— Start of INPUT MATERIAL —
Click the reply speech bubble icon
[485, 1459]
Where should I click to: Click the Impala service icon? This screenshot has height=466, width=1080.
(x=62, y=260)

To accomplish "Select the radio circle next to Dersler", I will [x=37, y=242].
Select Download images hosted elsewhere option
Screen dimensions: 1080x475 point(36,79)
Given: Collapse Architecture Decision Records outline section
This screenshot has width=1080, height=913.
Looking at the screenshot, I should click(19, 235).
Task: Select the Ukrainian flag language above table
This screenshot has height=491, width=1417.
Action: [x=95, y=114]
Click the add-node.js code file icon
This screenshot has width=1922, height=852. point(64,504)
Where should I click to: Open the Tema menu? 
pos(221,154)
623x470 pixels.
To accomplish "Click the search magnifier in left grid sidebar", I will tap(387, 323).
— End of INPUT MATERIAL —
TO BE DONE:
Write out the records word for word, starting with the first line and ending with the line that contains "This screenshot has width=1922, height=852.". Include that final line.

EXPECTED OUTPUT:
Click the reply speech bubble icon
[485, 1459]
Where should I click to: Click the Impala service icon? This screenshot has height=466, width=1080.
(x=62, y=260)

To accomplish "Select the radio circle next to Dersler", I will [x=37, y=242].
Select Download images hosted elsewhere option
Screen dimensions: 1080x475 point(36,79)
Given: Collapse Architecture Decision Records outline section
This screenshot has width=1080, height=913.
Looking at the screenshot, I should click(19, 235).
Task: Select the Ukrainian flag language above table
This screenshot has height=491, width=1417.
Action: [x=95, y=114]
Click the add-node.js code file icon
This screenshot has width=1922, height=852. point(64,504)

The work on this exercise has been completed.